Report every line below that holds the word "computer".

PROVIDED ENTRIES START

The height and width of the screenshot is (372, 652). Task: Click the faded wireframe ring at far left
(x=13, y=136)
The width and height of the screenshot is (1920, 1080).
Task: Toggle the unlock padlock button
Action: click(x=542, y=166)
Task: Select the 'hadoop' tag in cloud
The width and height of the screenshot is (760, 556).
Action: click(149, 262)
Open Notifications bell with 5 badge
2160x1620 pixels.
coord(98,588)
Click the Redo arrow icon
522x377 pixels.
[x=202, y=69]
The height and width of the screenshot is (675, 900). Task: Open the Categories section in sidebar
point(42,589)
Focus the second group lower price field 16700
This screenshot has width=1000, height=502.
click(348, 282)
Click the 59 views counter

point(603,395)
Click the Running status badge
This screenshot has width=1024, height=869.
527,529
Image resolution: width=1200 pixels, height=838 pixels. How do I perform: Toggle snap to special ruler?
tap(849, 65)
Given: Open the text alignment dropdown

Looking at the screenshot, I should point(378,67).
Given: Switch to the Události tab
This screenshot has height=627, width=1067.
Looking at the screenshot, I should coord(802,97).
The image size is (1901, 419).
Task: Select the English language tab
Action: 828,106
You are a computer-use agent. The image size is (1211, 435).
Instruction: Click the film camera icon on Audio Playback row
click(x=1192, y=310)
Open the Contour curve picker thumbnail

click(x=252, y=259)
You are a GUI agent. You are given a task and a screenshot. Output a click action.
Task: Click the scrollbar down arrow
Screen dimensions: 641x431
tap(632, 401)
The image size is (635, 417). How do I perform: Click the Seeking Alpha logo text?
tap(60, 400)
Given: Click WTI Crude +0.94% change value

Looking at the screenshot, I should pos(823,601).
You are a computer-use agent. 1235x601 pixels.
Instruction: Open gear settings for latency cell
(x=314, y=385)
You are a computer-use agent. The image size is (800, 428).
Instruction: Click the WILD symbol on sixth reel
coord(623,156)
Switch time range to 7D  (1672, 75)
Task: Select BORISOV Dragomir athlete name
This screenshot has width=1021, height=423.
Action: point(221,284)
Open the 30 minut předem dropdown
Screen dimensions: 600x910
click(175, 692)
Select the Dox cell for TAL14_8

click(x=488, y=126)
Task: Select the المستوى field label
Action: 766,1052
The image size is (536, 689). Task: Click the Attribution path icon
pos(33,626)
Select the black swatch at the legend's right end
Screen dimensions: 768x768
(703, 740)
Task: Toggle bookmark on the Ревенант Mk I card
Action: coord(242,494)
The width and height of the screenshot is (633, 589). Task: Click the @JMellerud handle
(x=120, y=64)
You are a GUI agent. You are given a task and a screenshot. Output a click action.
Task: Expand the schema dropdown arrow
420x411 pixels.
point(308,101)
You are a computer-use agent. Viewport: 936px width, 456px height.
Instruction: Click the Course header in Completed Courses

PROVIDED ENTRIES END

**SOLUTION TO THE EXERCISE**
You are a computer-use agent. The image size is (1211, 435).
You are a computer-use agent. 1235x601 pixels.
You are a computer-use agent. The image size is (800, 428).
You are a computer-use agent. Viewport: 936px width, 456px height.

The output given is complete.